Second degree robbery is "the felonious taking of personal property in the possession of another, from his person or immediate presence, and against his will, accomplished by means of force or fear." (§§ 211, 212.5, subd. (c).) A taking occurs when the defendant either gains possession or takes away the property from the victim. (People v. Pham (1993) 15 Cal.App.4th 61, 65.)" '[A] robbery occurs when defendant uses force or fear in resisting attempts to regain the property or in attempting to remove the property from the owner's immediate presence regardless of the means by which defendant originally acquired the property.'" (Pham, at pp. 65-66; People v. Estes (1983) 147 Cal.App.3d 23, 27-28.)

To establish that a robbery was committed by means of force, "it is established that something more is required than just that quantum of force which is necessary to accomplish the mere seizing of the property." (People v. Morales (1975) 49 Cal.App.3d 134, 139.)" '[T]he force need not be great ..' 'An accepted articulation of the rule is that" '[a]ll the force that is required to make the offense a robbery is such force as is actually sufficient to overcome the victim's resistance ...'" '" (People v. Montalvo (2019) 36 Cal.App.5th 597, 618.)

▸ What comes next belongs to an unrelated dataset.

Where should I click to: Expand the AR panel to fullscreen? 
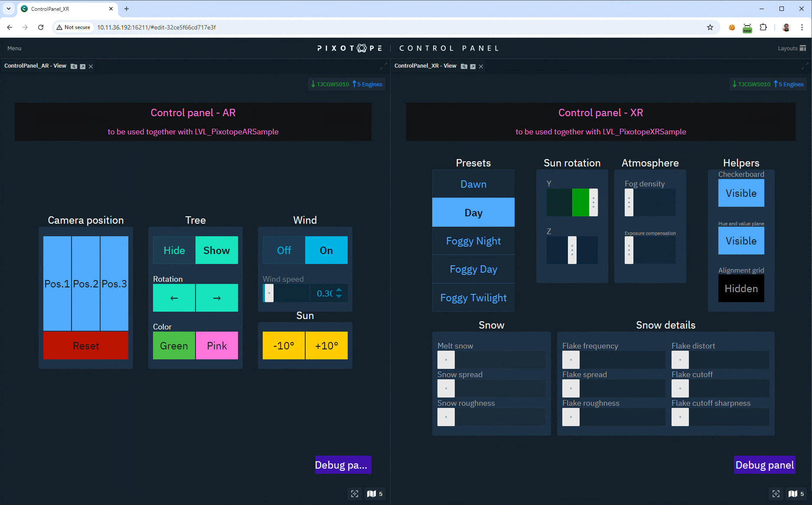tap(383, 66)
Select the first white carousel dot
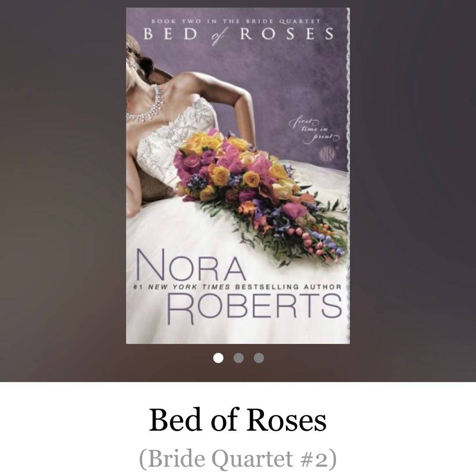Viewport: 476px width, 476px height. pyautogui.click(x=218, y=358)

"[A] conviction of robbery cannot be sustained in the absence of evidence that the defendant conceived his intent to steal either before committing the act of force against the victim, or during the commission of that act; if the intent arose only after the use of force against the victim, the taking will at most constitute a theft." (People v. Morris (1988) 46 Cal.3d 1, 19.)

Because a person's intent to steal is wholly subjective, it is generally manifested by circumstances surrounding the offense. (People v. Gilbert (1963) 214 Cal.App.2d 566, 567-568.)

B. Analysis

Here, there is sufficient evidence to support the juvenile court's robbery finding because there is substantial evidence on the record that minor took A.M.'s missing AirPods, AirPods case, and $40 during the fight.

We first address A.M.'s $40, Airpods, and Airpods case that went missing during the fight. Minor first argues there is insufficient evidence to support his robbery conviction based on these items going missing because there is no evidence on the record that minor took the items after they fell out of A.M.'s pocket and ears while they were fighting. He contends it is impossible to determine when the items were taken, or by whom.

The juvenile court was entitled to make reasonable inferences based on A.M.'s testimony about the fight and the video minor posted afterwards in which he told A.M. to" 'come get his s[***] back.' "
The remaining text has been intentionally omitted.